Today's Reading
One of the clan's unbreakable rules: Everyone worked. If they could draw breath, they could do something useful. Kirra had been assigned duties since she was old enough to stand upright and hold a broom.
Her first paying job started at age twelve in the mines' front office, where Elder Barret served as a depot manager. Kirra was assigned duties as a tea girl. Because she was good with her letters and loved her studies, she was granted time to continue schooling until her seventeenth year. That was later than most, and offered Kirra months of futile hope. But when the gradient arrived on her eighteenth birthday, Kirra was designated a Five, same as virtually everyone in the Stretch.
The city-state's authorities claimed in speeches, declarations, advertisements, school meetings, family gatherings and so forth that gradient assignments were both fair and without prejudice. All of which made for acid-laced humor in the Stretch. Offspring of the poorer districts rarely if ever rose above a Four. Kirra had never even met a One. Her assignment as a Five, the lowest gradient, was a lifelong condemnation.

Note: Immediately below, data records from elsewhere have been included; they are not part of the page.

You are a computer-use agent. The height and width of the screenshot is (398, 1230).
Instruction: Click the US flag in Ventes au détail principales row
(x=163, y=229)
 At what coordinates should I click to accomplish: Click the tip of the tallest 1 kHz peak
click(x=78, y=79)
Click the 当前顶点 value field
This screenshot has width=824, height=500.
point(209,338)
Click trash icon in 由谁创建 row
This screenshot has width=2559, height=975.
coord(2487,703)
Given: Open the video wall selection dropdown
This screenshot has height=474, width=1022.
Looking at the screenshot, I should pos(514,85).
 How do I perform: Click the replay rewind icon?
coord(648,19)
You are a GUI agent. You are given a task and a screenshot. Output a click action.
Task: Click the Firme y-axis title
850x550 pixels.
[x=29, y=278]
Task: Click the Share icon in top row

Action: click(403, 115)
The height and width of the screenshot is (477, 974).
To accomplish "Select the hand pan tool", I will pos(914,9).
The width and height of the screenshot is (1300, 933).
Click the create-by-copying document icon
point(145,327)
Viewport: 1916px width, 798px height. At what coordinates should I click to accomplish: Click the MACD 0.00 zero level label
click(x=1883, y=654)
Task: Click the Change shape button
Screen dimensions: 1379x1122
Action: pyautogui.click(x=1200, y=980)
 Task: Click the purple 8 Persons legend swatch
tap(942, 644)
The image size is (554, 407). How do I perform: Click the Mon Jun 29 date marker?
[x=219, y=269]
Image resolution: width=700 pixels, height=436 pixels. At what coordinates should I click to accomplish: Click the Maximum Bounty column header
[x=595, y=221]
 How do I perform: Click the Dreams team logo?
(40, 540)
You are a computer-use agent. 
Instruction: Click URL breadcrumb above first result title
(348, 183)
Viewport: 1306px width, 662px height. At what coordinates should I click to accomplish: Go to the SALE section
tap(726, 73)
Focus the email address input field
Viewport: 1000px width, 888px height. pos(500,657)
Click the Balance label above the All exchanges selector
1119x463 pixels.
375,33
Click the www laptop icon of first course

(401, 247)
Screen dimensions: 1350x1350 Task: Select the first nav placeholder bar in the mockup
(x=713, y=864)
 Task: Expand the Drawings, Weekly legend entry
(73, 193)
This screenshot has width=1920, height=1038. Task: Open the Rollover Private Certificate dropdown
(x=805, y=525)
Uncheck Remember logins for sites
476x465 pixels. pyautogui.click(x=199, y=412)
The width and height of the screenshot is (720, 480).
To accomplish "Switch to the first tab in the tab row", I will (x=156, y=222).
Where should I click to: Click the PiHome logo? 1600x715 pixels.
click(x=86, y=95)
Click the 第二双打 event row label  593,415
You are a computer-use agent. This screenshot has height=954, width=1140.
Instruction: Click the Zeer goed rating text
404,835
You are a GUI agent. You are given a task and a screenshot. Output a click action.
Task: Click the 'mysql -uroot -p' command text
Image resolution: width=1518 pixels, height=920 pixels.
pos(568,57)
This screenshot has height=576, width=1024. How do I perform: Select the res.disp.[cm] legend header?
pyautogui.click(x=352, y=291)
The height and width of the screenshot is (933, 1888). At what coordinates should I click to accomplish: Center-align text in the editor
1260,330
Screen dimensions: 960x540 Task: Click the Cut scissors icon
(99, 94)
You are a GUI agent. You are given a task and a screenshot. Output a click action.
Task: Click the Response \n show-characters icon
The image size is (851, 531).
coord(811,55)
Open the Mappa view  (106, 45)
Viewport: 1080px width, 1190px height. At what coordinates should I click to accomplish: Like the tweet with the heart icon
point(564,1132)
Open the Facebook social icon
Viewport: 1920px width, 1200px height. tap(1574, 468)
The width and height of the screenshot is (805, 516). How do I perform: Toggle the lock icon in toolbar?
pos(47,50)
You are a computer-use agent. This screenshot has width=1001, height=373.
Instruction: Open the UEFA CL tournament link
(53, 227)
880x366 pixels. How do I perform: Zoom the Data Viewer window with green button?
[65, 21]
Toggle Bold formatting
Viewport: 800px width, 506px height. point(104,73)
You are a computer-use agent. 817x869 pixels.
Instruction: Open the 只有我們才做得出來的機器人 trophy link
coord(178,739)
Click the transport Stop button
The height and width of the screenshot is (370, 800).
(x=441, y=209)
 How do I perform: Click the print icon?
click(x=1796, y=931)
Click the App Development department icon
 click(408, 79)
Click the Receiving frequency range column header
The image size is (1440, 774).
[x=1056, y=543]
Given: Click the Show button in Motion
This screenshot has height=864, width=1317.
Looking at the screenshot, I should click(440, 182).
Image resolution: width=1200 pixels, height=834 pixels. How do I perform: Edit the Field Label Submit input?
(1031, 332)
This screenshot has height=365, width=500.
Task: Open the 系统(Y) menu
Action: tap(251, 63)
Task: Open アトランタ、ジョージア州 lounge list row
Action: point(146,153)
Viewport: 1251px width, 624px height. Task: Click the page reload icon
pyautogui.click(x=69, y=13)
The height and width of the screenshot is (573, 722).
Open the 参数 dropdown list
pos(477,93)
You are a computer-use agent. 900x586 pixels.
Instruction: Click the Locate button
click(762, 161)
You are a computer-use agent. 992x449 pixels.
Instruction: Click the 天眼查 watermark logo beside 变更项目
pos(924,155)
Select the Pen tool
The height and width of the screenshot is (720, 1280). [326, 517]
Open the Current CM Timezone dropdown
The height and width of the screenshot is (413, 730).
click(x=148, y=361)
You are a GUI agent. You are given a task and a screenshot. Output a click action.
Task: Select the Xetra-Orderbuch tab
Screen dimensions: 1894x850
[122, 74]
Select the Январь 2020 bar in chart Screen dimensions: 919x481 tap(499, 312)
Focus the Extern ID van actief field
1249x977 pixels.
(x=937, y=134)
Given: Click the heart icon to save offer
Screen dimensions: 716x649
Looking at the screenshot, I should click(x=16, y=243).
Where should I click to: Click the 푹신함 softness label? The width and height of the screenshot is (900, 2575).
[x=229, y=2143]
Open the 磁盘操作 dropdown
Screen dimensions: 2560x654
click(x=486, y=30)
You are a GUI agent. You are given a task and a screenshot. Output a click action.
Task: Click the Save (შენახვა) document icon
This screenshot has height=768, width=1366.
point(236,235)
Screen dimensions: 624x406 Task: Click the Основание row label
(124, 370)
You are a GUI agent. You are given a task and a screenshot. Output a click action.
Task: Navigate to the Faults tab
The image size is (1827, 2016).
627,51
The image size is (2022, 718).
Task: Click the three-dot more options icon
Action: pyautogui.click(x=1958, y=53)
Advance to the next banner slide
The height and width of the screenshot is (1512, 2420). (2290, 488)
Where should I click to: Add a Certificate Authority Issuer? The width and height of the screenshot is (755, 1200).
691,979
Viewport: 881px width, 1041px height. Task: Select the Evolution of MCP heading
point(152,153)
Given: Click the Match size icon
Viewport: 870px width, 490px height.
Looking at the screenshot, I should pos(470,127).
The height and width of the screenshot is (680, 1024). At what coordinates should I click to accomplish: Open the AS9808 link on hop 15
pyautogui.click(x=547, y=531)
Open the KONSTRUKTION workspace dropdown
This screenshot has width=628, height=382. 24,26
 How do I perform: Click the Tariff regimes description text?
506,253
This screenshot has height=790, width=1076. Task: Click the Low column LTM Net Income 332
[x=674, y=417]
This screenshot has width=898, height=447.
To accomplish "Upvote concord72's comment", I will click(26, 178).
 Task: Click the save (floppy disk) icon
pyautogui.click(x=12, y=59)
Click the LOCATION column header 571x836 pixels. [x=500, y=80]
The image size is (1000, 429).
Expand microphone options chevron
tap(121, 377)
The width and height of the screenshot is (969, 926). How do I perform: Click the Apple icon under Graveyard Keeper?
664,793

All official doors leading to a better life were shut and locked. Permanently.
Elder Barret took a personal interest in this lovely orphan, and did what she could to ensure Kirra's mathematical abilities were put to good use. Barret pretended to ignore the tears Kirra allowed no one else to see, and when further schooling was forbidden, the clan's elder personally arranged for tutors. In return, Kirra thanked her as Elder Barret expected, by working hard and learning fast. In time, when Kirra was assigned responsibilities over the mines' incoming supplies, Elder Barret showed her how to fiddle the records. Not a lot, but enough to permit a certain amount of pilfering.
Elder Barret made sure a small portion of the proceeds were passed back to Kirra. She saved everything.
By her twenty-first birthday, Kirra was dying inside. Fading away to nothing. Gradually slipping into a solitary and ghost-like existence.
Elder Barret noticed, of course. She was as watchful as she was wise. Finally, the heavyset woman took her outside, to the plaza where they could be seen and yet remain private. She told Kirra, "You're miserable."
Kirra found no need to respond.
"I was hoping your attitude would change with time. But I see now it was a futile expectation."
That was how this unlettered woman always spoke. Using a precise diction and careful wording, as if she intended her words to show that she was indeed separated from clan members by a gulf wider than merely her title. The label that in time had become her only first name.
Elder Barret continued, "We've had offers for your hand. One Fourth Ward clan in particular—"
"No."
"If we insist?" It was always "we" with Elder Barret. Never I.
She had been fearing precisely that. Kirra rose from the bench. "Thank you for the warning, Elder. You've always been kind—"
"Sit down, lass."
"Madame Silver has offered me a position."
The news about the Fifth Ward courtesan shocked Barret.
"You'd sell yourself to that woman? Spend your short life whoring?"
When Kirra remained silent, the older woman's voice rose a notch. "Forsake the clan?"
"I want out." Because it was Elder Barret, the woman who had sheltered her for years, Kirra added, "A man of power will have me as his mistress."
"You trust Silver's word?"
"She's arranged a screen-meet. Day after tomorrow. And offered me refuge while I decide."
"When were you aiming on telling me?"
"I'm telling you now. And yes, I trust her because I suspected it would come to this. Having my life bargained away. Being chained by rite and marriage law—"
"Enough." Elder Barret indicated the empty space beside her. "We're not done."
Kirra wanted to bolt. She could hear the cage door swinging shut.
Elder Barret reached out and gripped her forearm, but gently. "You owe me a few moments more."